Coups de langue…
Comment préparer une langue et la servir à ses amis, voilà une question peut-être un peu moins simple qu’il n’y paraît à première vue.
Le choix de la langue tout d’abord.
Pour savoir quelle langue nous échoit, faisons les choix de la langue.
Il faut rappeler ici un principe évident mais souvent oublié, à savoir que la langue est quelque chose qui s’hérite.
Chaque mère en effet transmet à ses enfants une part de sa langue : elle l’aura préalablement coupée en lanières, et distribue à chaque nouvel arrivant de la fratrie un lambeau de langue : les garçons en font ce qu’ils veulent, ils peuvent même la perdre, leur langue, mais les filles doivent impérativement la conserver afin de la transmettre de la même façon.
Car ce tronçon de langue va grandir au palais de la jeune fille : il va s’enfler, s’enrichir et s’affiner au fur et à mesure.
La langue se transmet par la mère : voilà pourquoi on parle de langue maternelle, on parle la langue maternelle.

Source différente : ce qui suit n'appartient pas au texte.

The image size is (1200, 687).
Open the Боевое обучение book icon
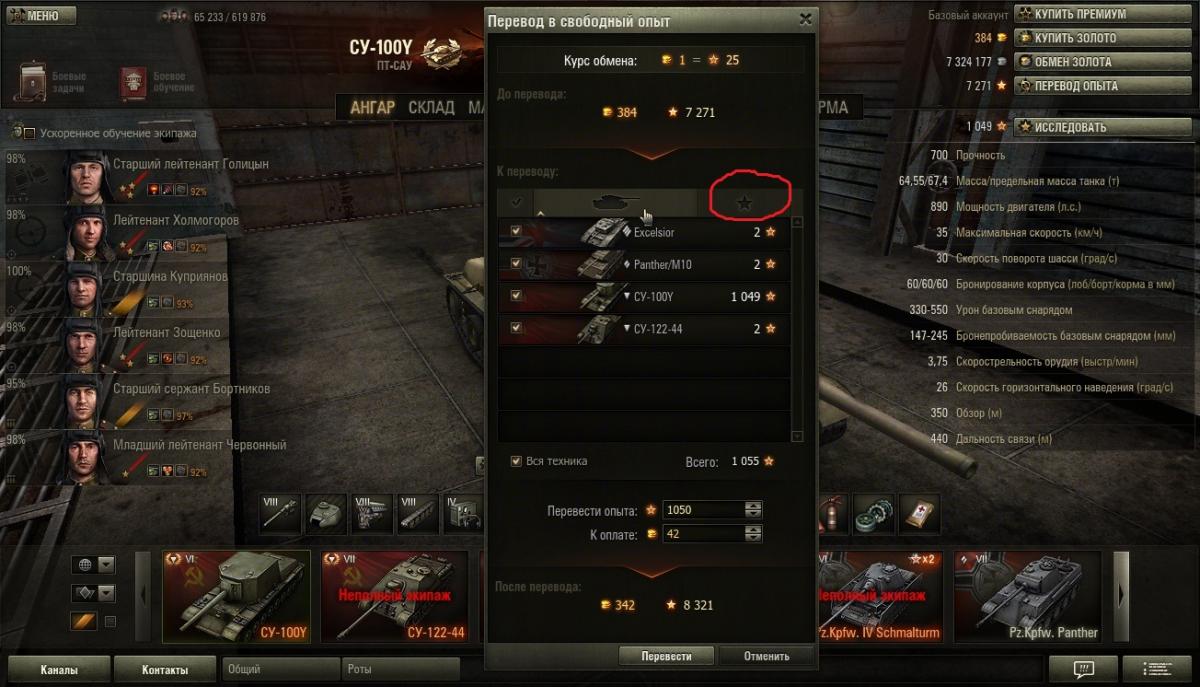pos(133,83)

Mais cette langue ne suffit pas toujours : il convient d’en choisir une autre, en cas d’insuffisance de la langue maternelle ou de gourmandise exagérée.
De nos jours, l’uniformité devient la règle, il faut être conforme et uniforme, aussi choisit-on une langue en terre brute, assez épaisse, de couleur ocre ou brun, une langue argileuse, bref on choisit la langue en glaise.
C’est une langue assez lâche et qui claque au palais comme des bulles de chewing-gum, ou comme ces sandales en plastique qui frappent en cadence les bords harmonieux de la piscine aux beaux jours de l’été, avec un bruit comme élastique, plastique, élastique, vous entendez le claquement onomastique ?
Oui, il faut précisément imaginer une langue élastique qui se baladerait sur le macadam en se contractant comme une chenille, puis en se dépliant brutalement : c’est là que la partie inférieure de la langue claque sur la chaussée où elle fait retentir son bruit caractéristique, son claquement mou et élastique.
Cette langue là au claquement caractéristique se nomme la tong.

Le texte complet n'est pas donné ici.